A veces para seguir viviendo no hay más remedio que olvidar. Pero para poder olvidar antes se tiene que hacer justicia, al menos una parte de justicia. Y eso aún no ha pasado. Y uno tiene que olvidar para vivir pero no puede olvidar, y por tanto no puede vivir, o no puede vivir una vida en condiciones mínimas de ser vivida. Solo puede aguantar, arrastrarse sobre los minutos, las horas y los días, sobrevivir, y si no se cae, y si le levanta y camina es porque espera, cada día espera, que se haga justicia, que se empiece a hacer justicia, que se abra una pequeña grieta por donde entre la luz y el aire, que la vida nos devuelva una pequeña parte de lo que perdimos, una pequeña parte: con eso nos conformamos.

Yo he tenido suerte. Mi familia ha tenido suerte. No me canso de repetirlo. Los primeros días era una obsesión. Y cuando me llamaban por teléfono a mí, cuando mis amigos de otras partes de España me llamaban preocupados, entonces era lo primero que decía: He tenido suerte. Hemos tenido suerte. Siento que no puedo hablar por otros, por los que no han tenido suerte. No puedo quitarles las palabras que son suyas, no puedo quitarles el dolor que se agarra bien dentro y aguanta y aguanta y te come el corazón mientras tú aún estás respirando, mientras tú te contemplas a ti mismo, horrorizado, con las tripas abiertas y las manos llenas de sangre. No, les puedo comprender (en parte), pero no puedo hablar por ellos. Y cuando escribo esto siento que les estoy usurpando las palabras, y usurpando su silencio, porque su silencio también habla, aunque nadie escuche lo que dice. Porque para vivir hay que olvidar y olvidar siempre es una traición. Siempre: aunque no lo sea. Porque para ti lo es, porque tú sientes que lo es. Porque te dices: cómo puedo ir a trabajar, como puedo ver la tele, como puedo bajar a la calle y comprar el pan, como puedo hacer todo lo que tengo que hacer, esas cosas tan cotidianas y tan simples, sin traicionar a los muertos, a los que me gritan: aún no me han enterrado en paz. Aún no se ha hecho justicia.

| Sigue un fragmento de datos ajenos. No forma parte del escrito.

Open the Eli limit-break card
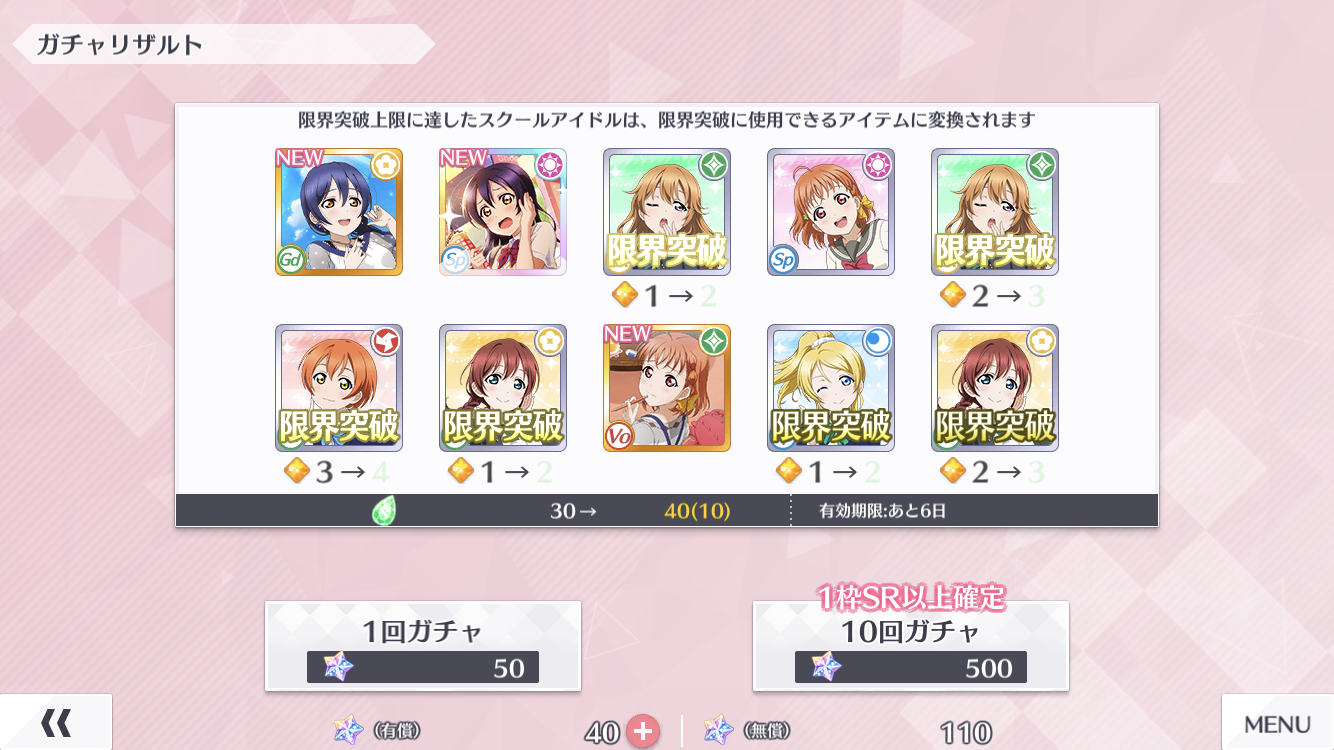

Tengo que hablar. Tengo que hablar aunque sea porque otros no pueden hablar. Pero no diré que hablo en nombre de ellos, porque eso sería lo más sucio que podría hacer. Y, pese a todo, tengo que hablar, y tengo que contar lo que yo sé, lo que yo he vivido, lo que yo siento.

Todos somos culpables, pero hay unos más culpables que otros. Esto es como en Rebelión en la Granja: Todos los animales son iguales… ¿Os suena? Sí, eso esconde una trampa siniestra: si todos somos culpables, entonces nadie es culpable. Y no, de eso nada, eso es lo que quieren los más culpables, los que saben que son culpables, pero nunca lo confesarán, porque para eso tendrían que ser menos egoístas, menos hipócritas, más compasivos, mejores personas, en resumen. ¿Cómo hemos dejado que semejantes miserables, que semejante basura humana, controle nuestras vidas, decida nuestro destino? “El gobierno de los peores”, me dijo alguien. Y no solo aquí… En todas partes, en todo el mundo. O casi. Me decía ayer mismo una alumna: “Mi padre no quiere que vea las noticias, dice que son todas muy malas”. Le contesté que no todas, que de vez en cuanto alguna era buena. Sí, claro, intentaba ser optimista. Y una parte de mí gritó, gritó violentamente, gritó ferozmente… ¿Qué haces?, Y si tiene razón… Y si es mejor no saber, no ver, no sufrir… No, no se puede, ni se debe. Pero cómo vivir. Todos los días hay un montón de personas en las estaciones de la línea 1. Me contaba un compañero que cuando no funcionaba el Metro el tráfico era horrible. Quejarse del tráfico. Lo entiendo. A veces para seguir viviendo no hay más remedio que olvidar. Pero para poder olvidar antes se tiene que hacer justicia, al menos una parte de justicia.